The CFNU Logo
April 28, 2020

Canada’s nurses mark National Day of Mourning

Coronavirus
covid19
Media Release
MEDIA RELEASE

Canada must stop neglecting the safety of frontline workers, says nurses’ union leader Linda Silas on National Day of Mourning

April 28, 2020 (OTTAWA, ON) – As Canada observes today’s National Day of Mourning for workers killed on the job, the country’s largest nurses’ organization joins unions across the country demanding action to keep the pandemic’s frontline workers safe. Linda Silas, president of the Canadian Federation of Nurses Unions, is calling on governments and employers to end the fear and distrust among health care workers by providing them with the same protections as any other worker who faces hazardous work conditions.

“On this National Day of Mourning, Canada’s nurses honour all health care and frontline workers who have suffered or lost their lives as a result of the COVID-19 pandemic,” said Silas. “Never has it been clearer that nurses and health care workers face life-threatening hazards at work, and governments and employers must do much, much more to keep us safe.”

-- INSTRUCTIONS FOR THE TASK --
Carry the nurses' union media release on the National Day of Mourning forward from its final sentence, keeping its style. The lines play no part in this work.

-- EXTRACTED INFORMATION --
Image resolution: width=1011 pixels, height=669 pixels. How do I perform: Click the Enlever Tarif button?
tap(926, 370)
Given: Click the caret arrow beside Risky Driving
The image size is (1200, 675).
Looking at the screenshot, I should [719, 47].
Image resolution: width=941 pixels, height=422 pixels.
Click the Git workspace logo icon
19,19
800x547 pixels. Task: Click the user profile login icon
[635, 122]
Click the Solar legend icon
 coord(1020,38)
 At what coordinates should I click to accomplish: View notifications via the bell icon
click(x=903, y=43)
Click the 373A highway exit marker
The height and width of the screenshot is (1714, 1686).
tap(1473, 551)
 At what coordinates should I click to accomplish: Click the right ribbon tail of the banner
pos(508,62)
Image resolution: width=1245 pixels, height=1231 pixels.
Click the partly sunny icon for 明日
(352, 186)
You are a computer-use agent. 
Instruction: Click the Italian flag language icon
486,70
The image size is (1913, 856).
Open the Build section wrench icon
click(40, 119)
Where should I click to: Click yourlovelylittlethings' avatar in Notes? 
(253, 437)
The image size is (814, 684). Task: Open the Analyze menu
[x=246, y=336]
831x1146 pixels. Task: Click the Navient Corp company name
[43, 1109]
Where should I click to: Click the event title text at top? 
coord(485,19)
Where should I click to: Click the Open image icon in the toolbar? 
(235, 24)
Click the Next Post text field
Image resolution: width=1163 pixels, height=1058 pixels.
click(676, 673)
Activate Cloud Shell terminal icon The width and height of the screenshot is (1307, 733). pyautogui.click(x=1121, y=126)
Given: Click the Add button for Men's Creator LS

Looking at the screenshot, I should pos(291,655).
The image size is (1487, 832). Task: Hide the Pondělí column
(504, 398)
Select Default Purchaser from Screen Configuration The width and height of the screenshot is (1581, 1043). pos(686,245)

-- OUTPUT BELOW --
Amidst ongoing uncertainty about whether COVID-19 can be borne by air, nurses have been demanding governments and employers follow the precautionary principle – recommended by the SARS Commission – and provide the highest level of protection for workers, not the lowest. Nurses are demanding that all workers at risk of exposure be provided with, and have access to, appropriate protection, including specially fitted N95 respirators or a higher level of protection.

“Across the globe, nurses and frontline workers are suffering staggering rates of infection and death as a result of this pandemic, yet Canada’s guidelines continue to promote only minimum basic protections,” said Silas. “We need action to better protect nurses and frontline workers – or we may be forced to exercise our right to refuse unsafe work.”

Nurses join the Canadian Labour Congress today in promoting all workers’ fundamental right to know about workplace hazards, right to participate in decisions affecting their health and safety, and right to refuse work that could endanger their health and safety or that of others.

Silas concluded: “Frontline workers don’t want lip service about our heroic contributions; we want real action to stop these tragedies and make sure we go home safe.”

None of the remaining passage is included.